Ping-pong tables, beer taps and office beanbags will likely become obsolete for remote workers, but that doesn’t mean an end to office perks.
When we think of office perks, our mind might immediately go to all those snazzy extras you see in a big fancy office building.
Beer on tap, table tennis, an in-office gym, music rooms, comfy beanbags, free snacks – the list is endless. But the list is also almost all office-based.
Most of these cannot practically be shipped out to each individual employee in their home now that they’re remote workers. But does that mean remote working marks the end of office perks? Well, it could be the end of the perks we once knew, but that might not be an entirely bad thing.
Previously, I spoke to Natalie Baumgartner, chief workforce scientist at Achievers, about building a good employee experience.
This was long before a pandemic forced much of the workforce into a remote working world and was arguably at the height of the fancy office boom full of bells and whistles. But even then, Baumgartner wanted a big warning label slapped on those snazzy perks.
“Perks are great, but they are not sufficient to ensure that employees truly thrive in the workplace,” she said. “While employee benefits and perks should be consistent with a company’s culture, they don’t define the culture.”
Fast-forward two years from that interview and the global workforce is facing a historic upheaval where many employees may never go back to the office.
The death of office perks
While some physical extras can be sent to employees to jazz up their home workspace, this will not be enough of a perk according to Kovi Fine, head of operations at online learning company Amphy.
“It’s no longer enough to send a pair of branded AirPods or a stipend for a monitor and hope for the best.”

Collected data entries:

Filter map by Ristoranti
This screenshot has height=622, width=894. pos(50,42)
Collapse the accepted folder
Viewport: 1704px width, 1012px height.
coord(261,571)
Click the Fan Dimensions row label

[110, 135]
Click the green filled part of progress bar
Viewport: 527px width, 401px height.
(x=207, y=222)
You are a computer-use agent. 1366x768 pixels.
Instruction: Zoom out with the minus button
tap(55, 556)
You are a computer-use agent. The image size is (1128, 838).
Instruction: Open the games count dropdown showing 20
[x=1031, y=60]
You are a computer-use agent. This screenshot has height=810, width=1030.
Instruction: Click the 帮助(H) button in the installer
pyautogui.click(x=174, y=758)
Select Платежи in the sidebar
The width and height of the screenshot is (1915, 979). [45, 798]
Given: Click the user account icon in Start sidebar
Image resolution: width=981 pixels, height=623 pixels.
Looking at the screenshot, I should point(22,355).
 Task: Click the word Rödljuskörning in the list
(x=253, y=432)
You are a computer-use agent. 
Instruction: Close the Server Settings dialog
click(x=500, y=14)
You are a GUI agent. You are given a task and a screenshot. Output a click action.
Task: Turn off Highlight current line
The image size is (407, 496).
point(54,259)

AIM OF THE EXERCISE: In the article on remote work and office perks, what position does Natalie Baumgartner hold?

YOUR SOLUTION: Chief workforce scientist at Achievers.